Ayrışıyoruz

Taner BERKSOY
Taner BERKSOY EKONOMİ DÜNYASI tberksoy@pirireis.edu.tr

Sözcük dağarcığımıza yeni sözler ekleniyor. Bir tanesi de bu ‘ayrışma’ sözcüğü. Çoklukla ekonomide kullanılıyor. Dikkat edin doğrudan bir ayrılma kast edilmiyor. Ayrılmada bir irade ve peşinden gelen bir karar söz konusu. Ayrışma bu yönde bir irade bir karar yokken ayrılmaya işaret ediyor. Adeta doğrudan kast olmadan, 'haydi ayrılalım' demeden genelden ayrılma gibi bir durumu tanımlıyor ayrışma. Genelden bazen olumlu yönde ayrışılıyor. Bu durum ‘pozitif ayrışma’ olarak tanımlanıyor. Bazen de herkes Mersin’e giderken tersine gitme durumu doğuyor, yani genelden olumsuz yönde sapılıyor. Buna da 'negatif ayrışma' deniliyor. 
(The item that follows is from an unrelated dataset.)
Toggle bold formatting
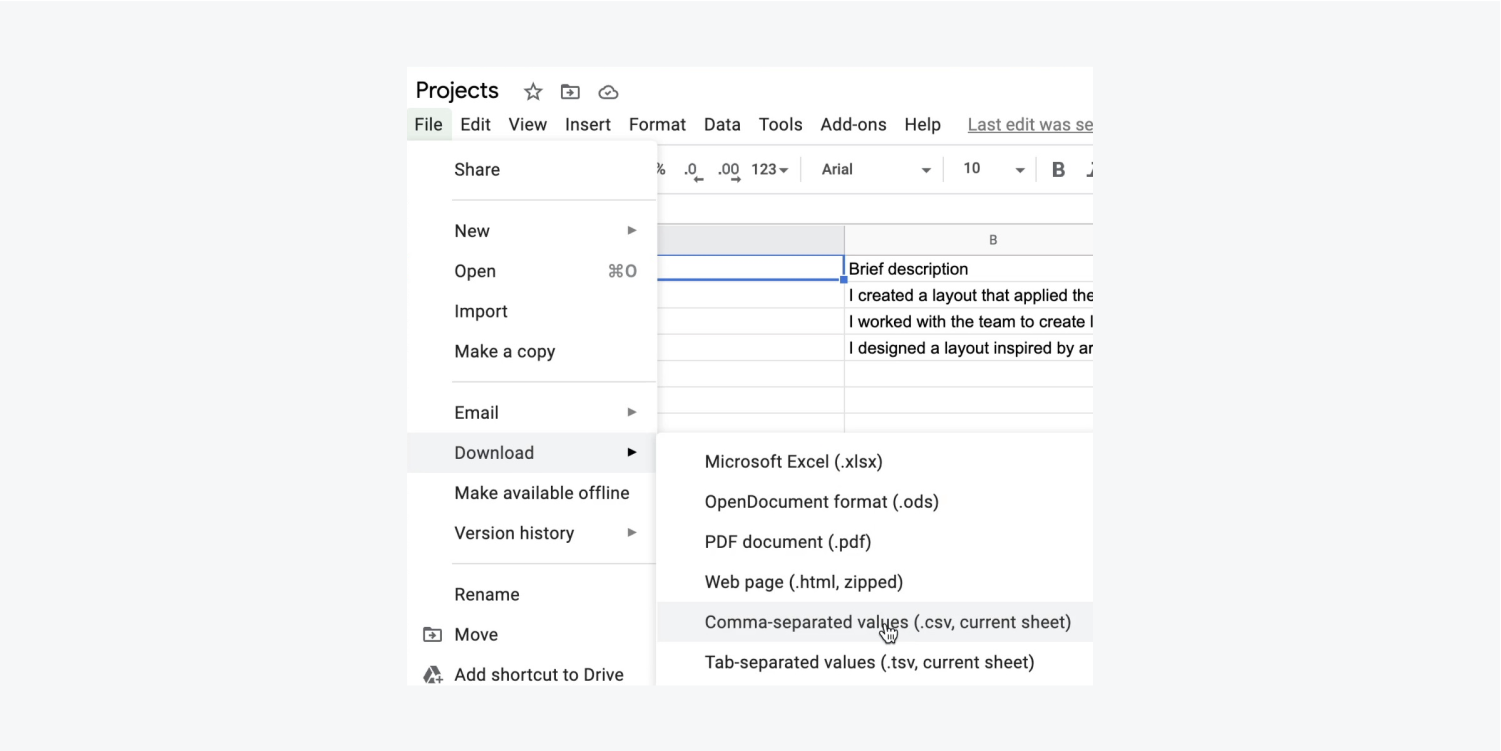 click(1058, 170)
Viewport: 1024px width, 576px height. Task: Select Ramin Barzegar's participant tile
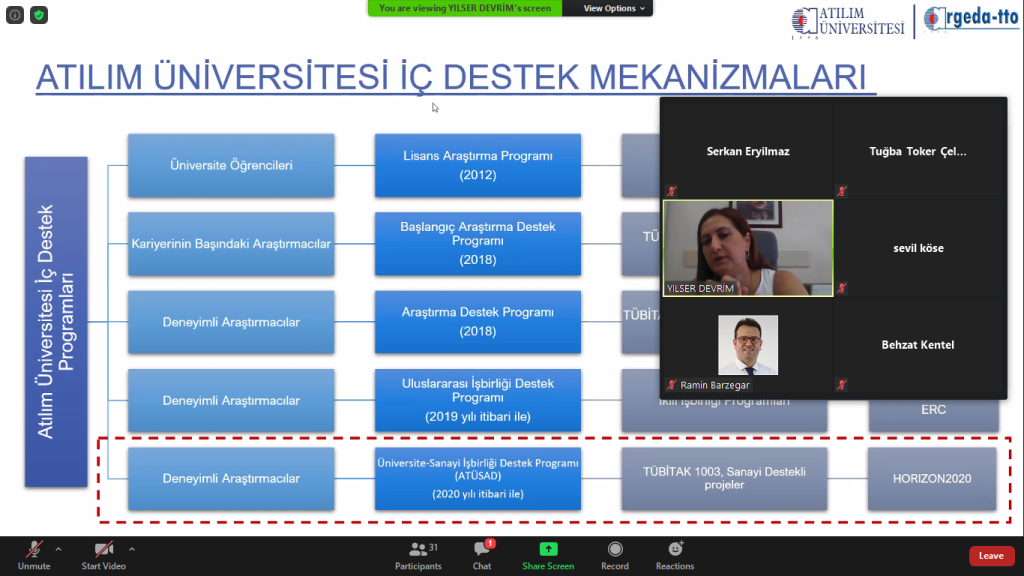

Dünya ekonomisinde henüz net, güçlü ve yeterince yerleşmiş bir hareket yönü yok. Tersine, göstergelerde ve fiyatlarda oynaklık var. Algıları, gözlemleri ve değerlendirmeleri de biraz bulanık hale getiriyor bu. Dolayısıyla gidişat da bunun algılanması da henüz bir trend kazanmış değil. Ama oynaklığa rağmen, dünya ekonomisinin genelde iyi yönde hareket ettiği düşünülüyor. Bunda ABD’nin toparlanmış olması başrolü oynuyor. Petrol fiyatının düşmesi bu etkiye ciddi destek veriyor. Avrupa’nın yavaş da olsa ayağa kalkmaya başladığı yönündeki izlenimler de genel havayı besliyor. Geçtiğimiz yıllarda daha sıcak olan geostratejik riskler de bu yıl biraz daha sakinleşmiş durumda. Arada bir ters yöne gider gibi yapsa da genel iklime temkinli bir iyimserlik hakim. Bütün bunları bir araya getirince yer kürede gidişat iyi gibi görünüyor. 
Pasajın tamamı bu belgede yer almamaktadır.